[[ SUPPLIED DATA open ]]

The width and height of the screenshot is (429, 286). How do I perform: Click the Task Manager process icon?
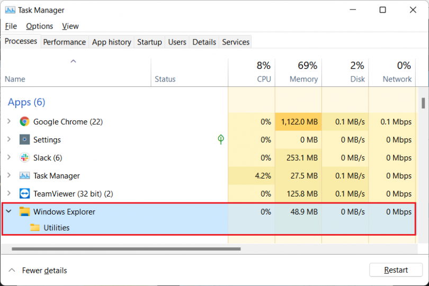click(x=24, y=176)
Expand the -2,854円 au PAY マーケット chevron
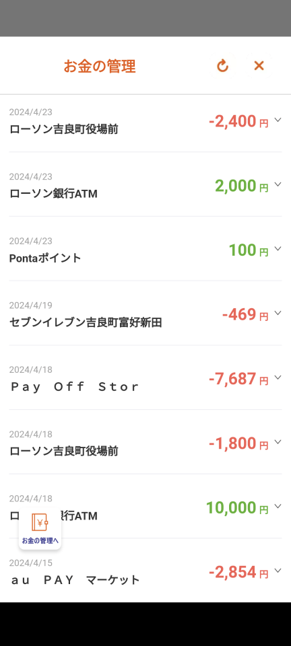The image size is (291, 646). point(278,571)
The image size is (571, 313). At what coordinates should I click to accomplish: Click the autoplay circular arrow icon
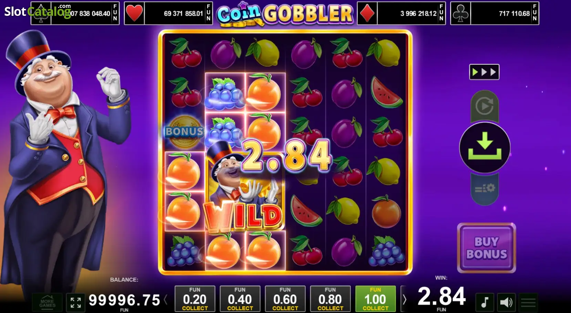point(485,106)
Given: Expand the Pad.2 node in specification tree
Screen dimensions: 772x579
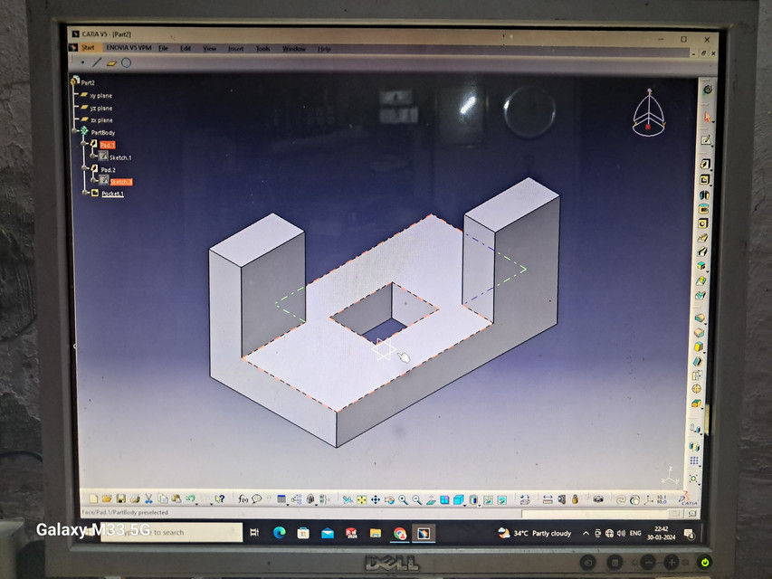Looking at the screenshot, I should point(86,168).
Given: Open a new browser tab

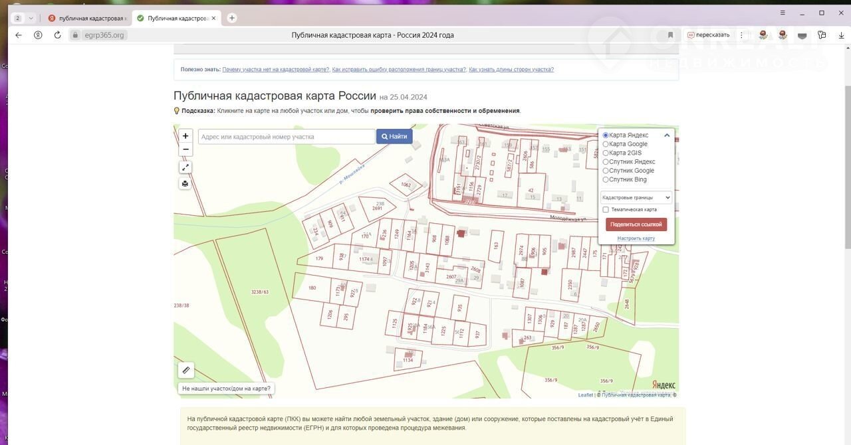Looking at the screenshot, I should click(x=232, y=18).
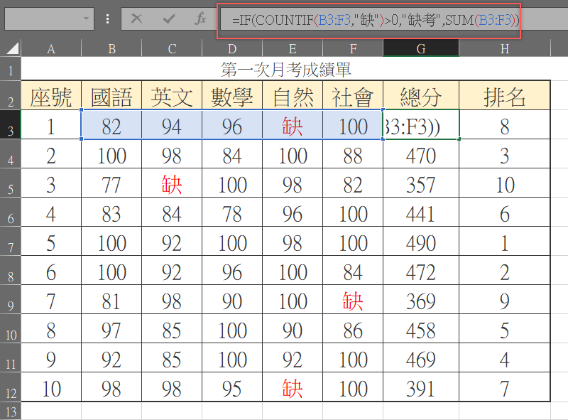
Task: Select column H header
Action: click(504, 48)
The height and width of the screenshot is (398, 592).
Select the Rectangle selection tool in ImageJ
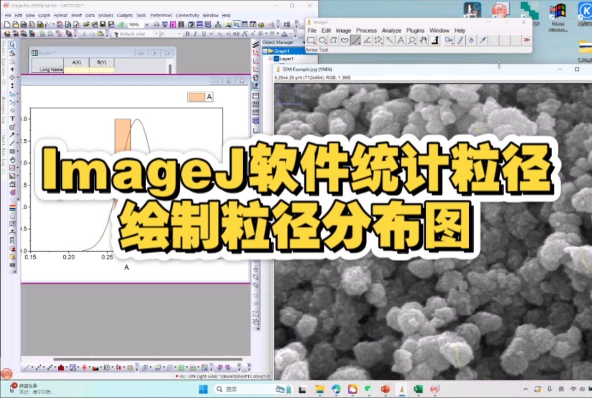(311, 41)
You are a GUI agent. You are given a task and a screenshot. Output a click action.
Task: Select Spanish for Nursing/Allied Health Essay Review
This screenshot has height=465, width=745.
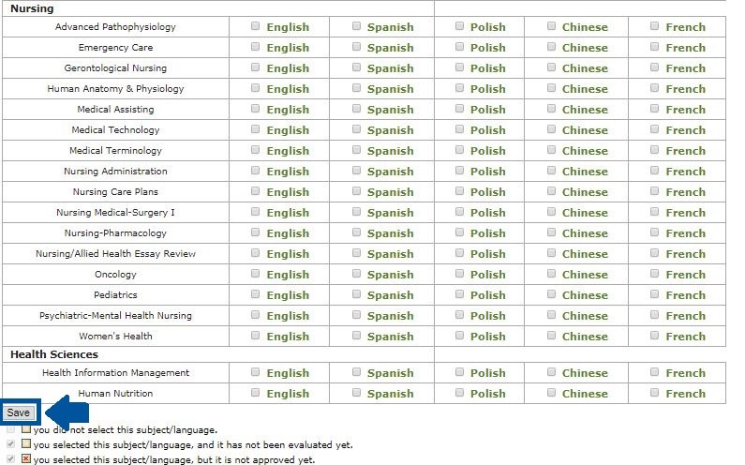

[[ SUPPLIED DATA closed ]]

YOUR OBJECTIVE:
With all pictures omitted, return exactly the lines from the one containing "The image size is (571, 313)." through the end of the entries above.

WRITTEN ANSWER:
The image size is (571, 313). At what coordinates should I click to accomplish: Click the autoplay circular arrow icon
point(485,106)
Given: Expand the Pad.2 node in specification tree
Screen dimensions: 772x579
Looking at the screenshot, I should point(86,168).
Given: Open a new browser tab

Looking at the screenshot, I should click(x=232, y=18).
Task: Select column H header
Action: click(504, 48)
The height and width of the screenshot is (398, 592).
Select the Rectangle selection tool in ImageJ
(311, 41)
You are a GUI agent. You are given a task and a screenshot. Output a click action.
Task: Select Spanish for Nursing/Allied Health Essay Review
This screenshot has height=465, width=745.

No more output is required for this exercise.